A Successfully Treated Case of Intrahepatic Cholangiocarcinoma with Exacerbation of Dermatomyositis

Abstract

Dermatomyositis (DM) is often found in conjunction with malignant tumors such as lung, cervical, and breast cancer. However, the association with intrahepatic cholangiocarcinoma (ICC) is extremely rare. Moreover, to our knowledge, there have been no previous reports of DM discovered because of exacerbation of DM. Our case was a 44-year-old female with dry cough, myalgia, and arthralgia. We performed hepatic resection for intrahepatic ICC. She was diagnosed with DM, and combination treatment with prednisolone and tacrolimus was started. During outpatient visits, her symptoms worsened, and she was hospitalized due to deterioration of her primary disease. On detailed examination, a malignant lesion in the liver was discovered. After operation, the symptoms of DM remain stable by taking prednisolone and tacrolimus. The patient was suspected to have paraneoplastic syndrome, which was discovered due to the exacerbation of the DM that was caused by the intrahepatic ICC.
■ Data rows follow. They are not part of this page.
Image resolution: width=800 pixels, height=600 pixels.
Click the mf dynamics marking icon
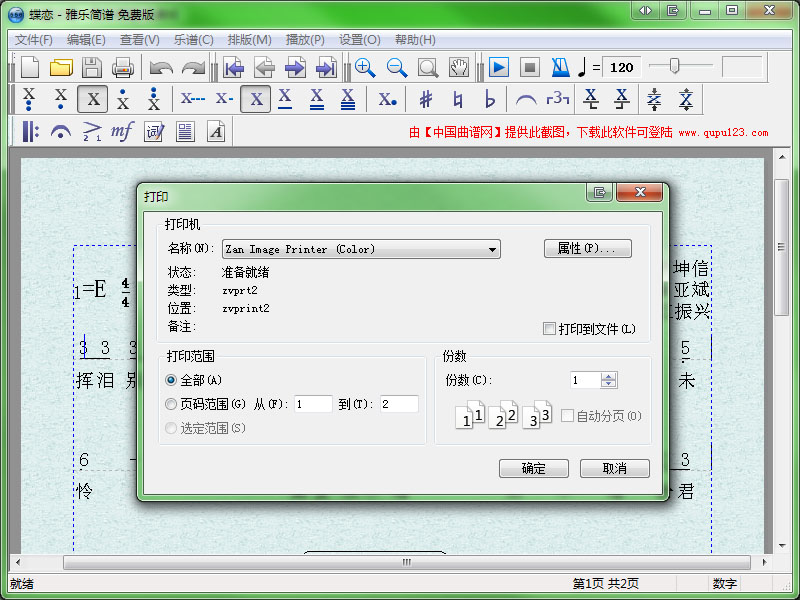(122, 131)
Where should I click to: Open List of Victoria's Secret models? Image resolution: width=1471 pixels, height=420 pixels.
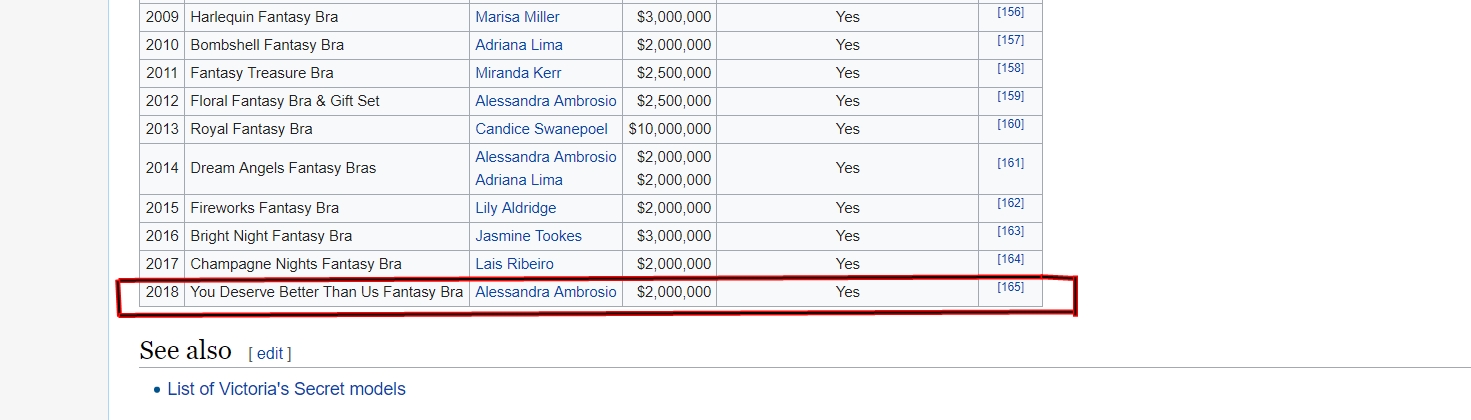(x=286, y=389)
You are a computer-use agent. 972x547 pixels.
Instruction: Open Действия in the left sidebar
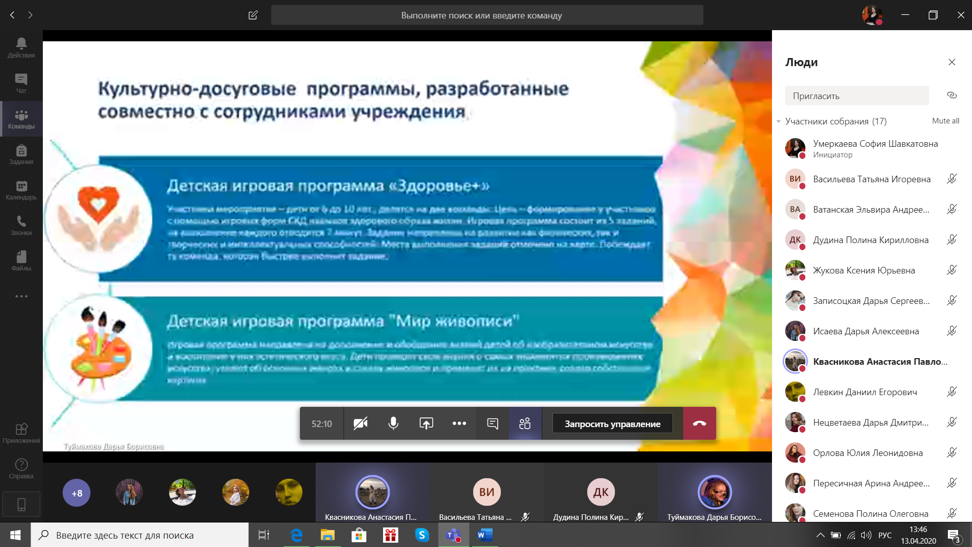[x=21, y=47]
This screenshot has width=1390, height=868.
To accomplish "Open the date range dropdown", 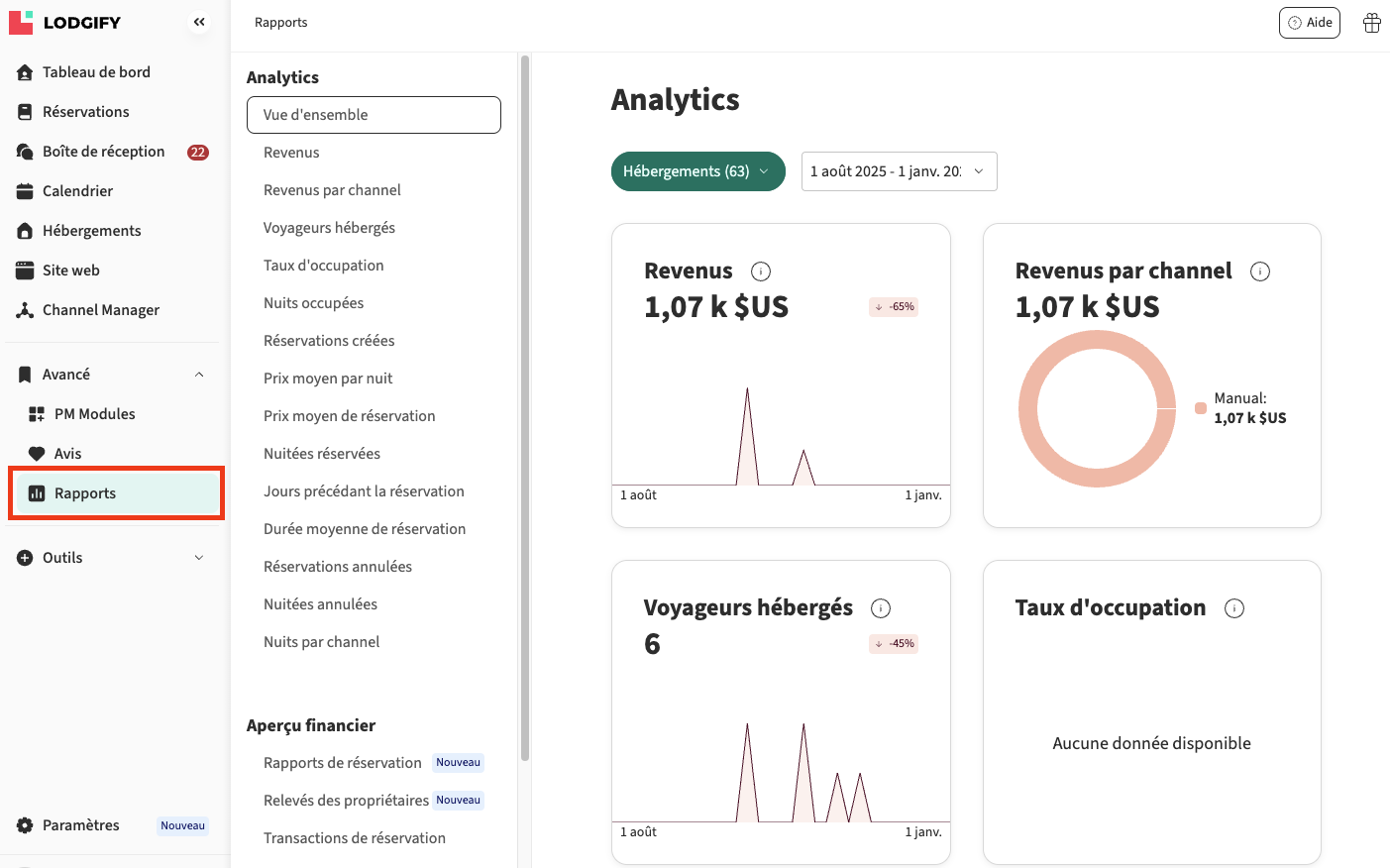I will [x=898, y=171].
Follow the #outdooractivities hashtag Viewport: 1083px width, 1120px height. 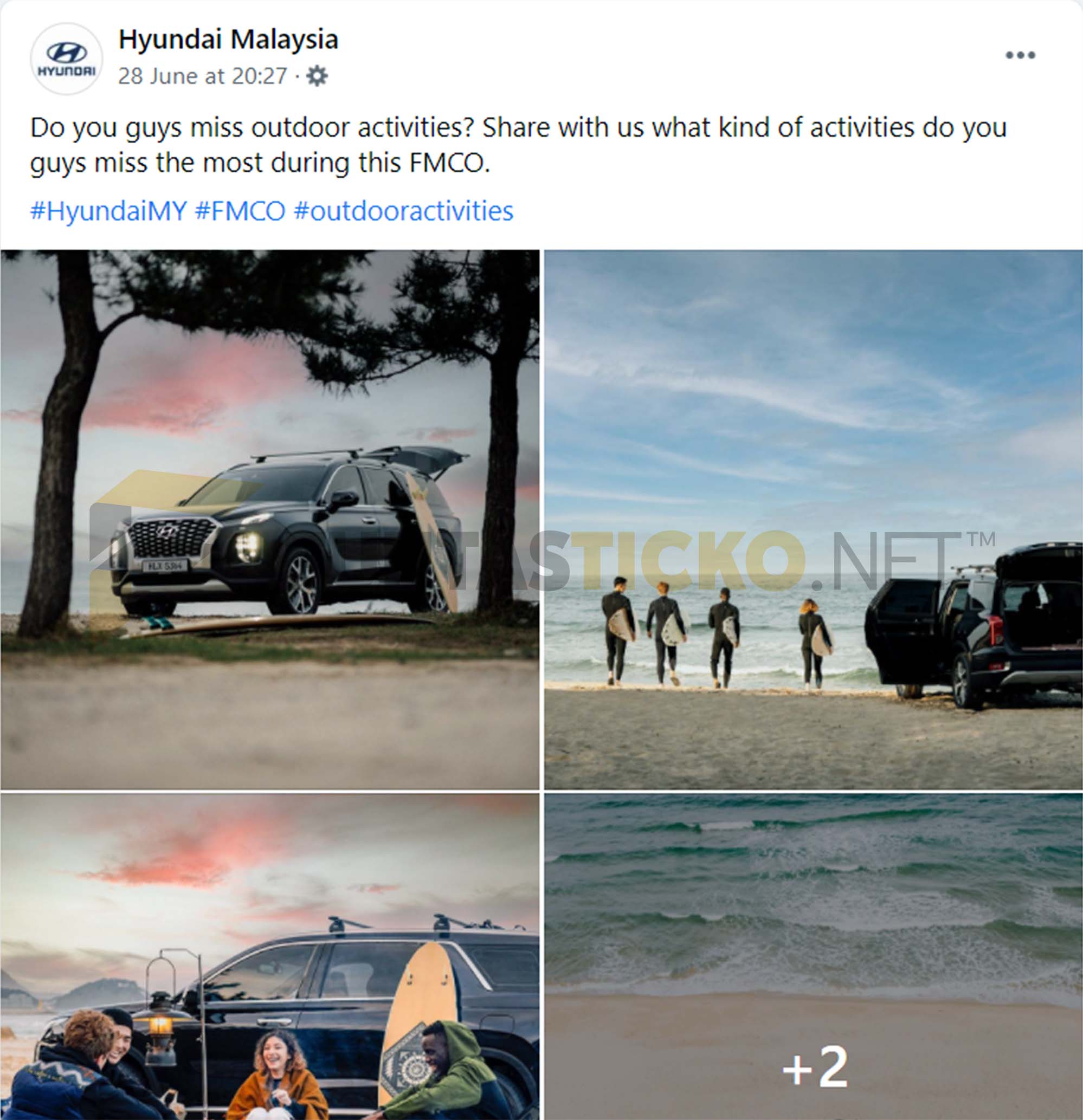[x=403, y=211]
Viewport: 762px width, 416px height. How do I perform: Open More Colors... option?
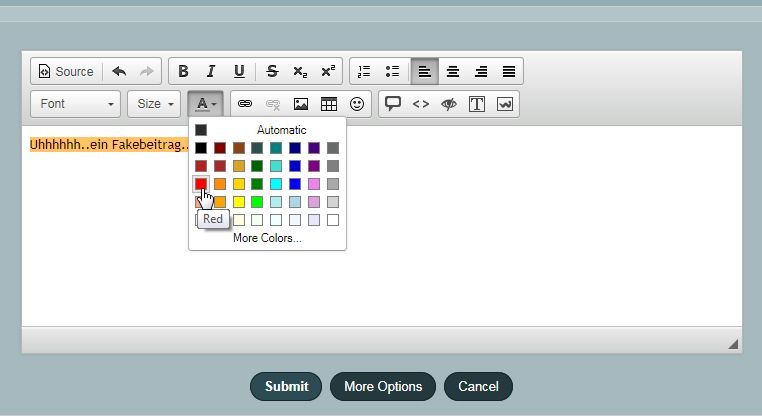click(267, 238)
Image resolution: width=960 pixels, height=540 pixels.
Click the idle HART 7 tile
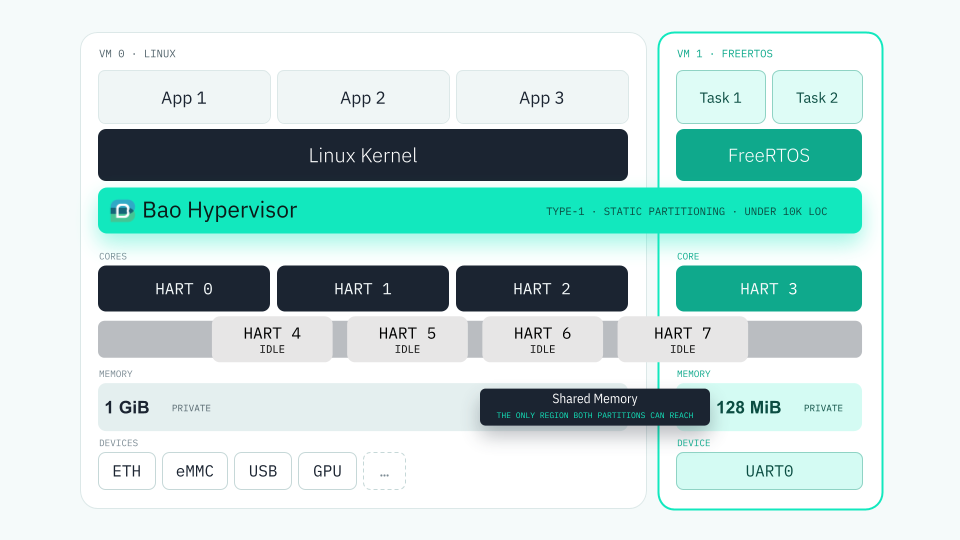(683, 339)
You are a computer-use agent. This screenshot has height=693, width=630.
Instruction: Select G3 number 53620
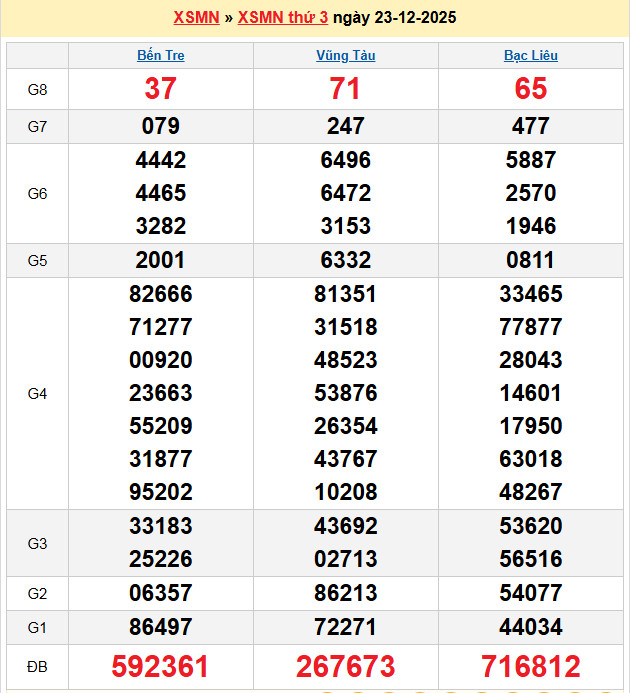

Keywords: Dermatomyositis; Intrahepatic cholangiocarcinoma; Paraneoplastic syndrome.

Fig. 1

Image findings. a Computed tomography showing a 20-mm low-density tumor with gradual enhancement in segment 4 of the liver. b Ultrasonography showing a 20-mm tumor in segment 4 of the liver. c In the dynamic study of MRI, enhancement of the edge of the tumor gradually increased from the early to the late phase.

Fig. 2

Macroscopic findings. Macroscopic findings of a solid hepatic tumor with the diameter of 35 × 25 × 21 mm.

Fig. 3

Microscopic findings (HE staining). The tumor consists of cells with coarse chromatin.

Fig. 4

Microscopic findings. Immunohistological findings of intrahepatic ICC and moderately differentiated adenocarcinoma with CK7 (+), CK 19 (+), and CK 20 (–).